[CI Failure] Fix backend selection for encoder-only models (#28534)

Signed-off-by: Huamin Li <3ericli@gmail.com>
2025-11-13 07:11:27 -08:00
parent a7791eac9d
commit 07a606aa7e
14 changed files with 75 additions and 6 deletions
--- a/vllm/attention/selector.py
+++ b/vllm/attention/selector.py
@@ -76,6 +76,7 @@ def get_attn_backend(
    use_mla: bool = False,
    has_sink: bool = False,
    use_sparse: bool = False,
+    attn_type: str | None = None,
 ) -> type[AttentionBackend]:
    """Selects which attention backend to use and lazily imports it."""

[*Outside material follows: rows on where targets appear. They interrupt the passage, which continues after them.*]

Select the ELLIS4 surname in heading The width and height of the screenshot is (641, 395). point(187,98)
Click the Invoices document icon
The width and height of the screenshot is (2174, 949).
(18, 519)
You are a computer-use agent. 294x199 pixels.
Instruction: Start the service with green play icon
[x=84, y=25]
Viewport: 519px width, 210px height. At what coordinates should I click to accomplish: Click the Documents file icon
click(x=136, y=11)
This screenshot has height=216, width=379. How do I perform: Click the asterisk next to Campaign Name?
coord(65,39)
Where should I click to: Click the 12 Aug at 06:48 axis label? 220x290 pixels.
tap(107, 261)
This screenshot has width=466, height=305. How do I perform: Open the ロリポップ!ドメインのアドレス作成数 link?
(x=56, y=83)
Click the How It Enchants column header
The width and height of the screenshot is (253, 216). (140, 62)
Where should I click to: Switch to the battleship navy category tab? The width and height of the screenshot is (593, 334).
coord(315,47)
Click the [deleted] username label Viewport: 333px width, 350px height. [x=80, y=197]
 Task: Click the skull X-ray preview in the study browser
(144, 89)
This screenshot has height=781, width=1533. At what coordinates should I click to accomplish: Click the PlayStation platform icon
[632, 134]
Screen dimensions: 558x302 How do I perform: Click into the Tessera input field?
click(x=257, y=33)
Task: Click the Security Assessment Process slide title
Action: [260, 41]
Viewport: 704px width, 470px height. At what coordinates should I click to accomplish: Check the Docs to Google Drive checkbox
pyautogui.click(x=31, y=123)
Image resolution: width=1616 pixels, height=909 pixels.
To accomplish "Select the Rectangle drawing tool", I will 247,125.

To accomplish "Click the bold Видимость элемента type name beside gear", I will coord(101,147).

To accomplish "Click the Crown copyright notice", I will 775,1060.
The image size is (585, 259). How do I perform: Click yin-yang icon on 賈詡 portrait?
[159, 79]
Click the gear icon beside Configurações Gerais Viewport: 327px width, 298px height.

@@ -94,6 +95,7 @@ def get_attn_backend(
        use_mla=use_mla,
        has_sink=has_sink,
        use_sparse=use_sparse,
+        attn_type=attn_type,
    )


@@ -106,6 +108,7 @@ def _cached_get_attn_backend(
    use_mla: bool = False,
    has_sink: bool = False,
    use_sparse: bool = False,
+    attn_type: str | None = None,
 ) -> type[AttentionBackend]:
    # Check whether a particular choice of backend was
    # previously forced.
@@ -159,6 +162,7 @@ def _cached_get_attn_backend(
            use_mla,
            has_sink,
            use_sparse,
+            attn_type,
        )
    else:
        attention_cls = current_platform.get_attn_backend_cls(
@@ -170,6 +174,7 @@ def _cached_get_attn_backend(
            use_mla,
            has_sink,
            use_sparse,
+            attn_type,
        )
    if not attention_cls:
        raise ValueError(